In future breast cancer research, these findings may have a positive influence on the quality and fast availability of reliable results. Using clear and consistent definitions throughout breast cancer research will facilitate reliable comparison of results. Tailoring follow-up to subtypes of breast cancer is a first step towards reacting to the biologic behavior of the tumor, instead of a one-size-fits-all approach. The low absolute yield (as a result of the low number of events) may lead to evaluating (preliminary) outcomes after 3 years instead of 5 or 10 (at least for local endpoints). This may speed up certain studies although it will certainly not be possible for every trial.

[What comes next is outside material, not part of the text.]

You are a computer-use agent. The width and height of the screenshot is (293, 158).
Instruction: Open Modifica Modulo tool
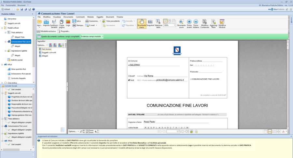222,23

Particularly the low risk of recurrence will be a challenge for future breast cancer research, as this will make it difficult to obtain statistically significant results. The focus on statistical significance of the results and the lack of power due to low number of events, however, sometimes distracts our attention from the actual size of the benefit. Lack of power because not the expected 5% but only 1% developed a recurrence, does not mean that the study is of low quality; it means that both treatments were really good. Furthermore, a difference between two interventions (even if statistically significant) may be so small, that we do not consider it clinically relevant. A very striking example was the ACOSOG Z11 study, randomizing women with cT1-2N0 breast cancer and 1-2 positive sentinel nodes after breast conserving therapy to either watchful waiting or axillary lymph node dissection. The study was closed early because of slow accrual and consequently, it was underpowered and no significant difference was seen between the treatment arms. If we look more closely at the actual risks, the absolute 5-year risk of regional recurrence was 0.9% without ALND and 0.5% with ALND after a median follow-up of 6.3 years. This difference was not significant, but had it been, it would not be clinically relevant and certainly not justify exposing all patients to the potential morbidity of ALND. Additionally, other meaningful outcomes such as OS and DFS were also not significant. The authors concluded that although prognosis is inferior in women having 1-2 positive sentinel nodes (compared to women without affected sentinel nodes), the axillary lymph node dissection did not improve this prognosis. Despite this, the results have not been implemented in our standard of care in The Netherlands.

When facing the challenge of low event rates, underpowered studies and non-significant results, we should be more flexible than to dismiss a study simply because few events prevented statistical significance. We should focus more on actual results and find new ways to reliably compare treatments.

This study brings us to a second challenge (or opportunity) for future breast cancer research. As Monica Morrow commented on the results of this ACOSOG Z11 so clearly: “Bigger surgery doesn’t overcome bad biology”. But how do we overcome bad biology? Can we recognize it? Can we target it to treat the cancer? First steps can be taken if we take breast cancer subtype into account, for instance based on receptor status (such as in Part 2 of this thesis). This information is already available for all breast cancer patients diagnosed today. Larger steps have already been taken by genetic profiling of individual tumors, and these tests are even commercially available at this time. Even bigger steps are being taken by studying the tumor even more closely, and find out what is actually happening on a molecular level within the tumor before, during, and after treatment. Through dedicated research, we are slowly learning what these tests mean for prognosis and for predicting which patients benefit from which treatment.

I believe this is the future of breast cancer treatment, but these studies will face the challenge of long follow-up and low event rates. Carefully choosing endpoints, ensuring clear endpoint definitions, balancing the expected yield of continued follow-up and reliable results, and dealing with low event rates in a way that benefits patients most are the keys towards better, faster, and stronger results for breast cancer patients.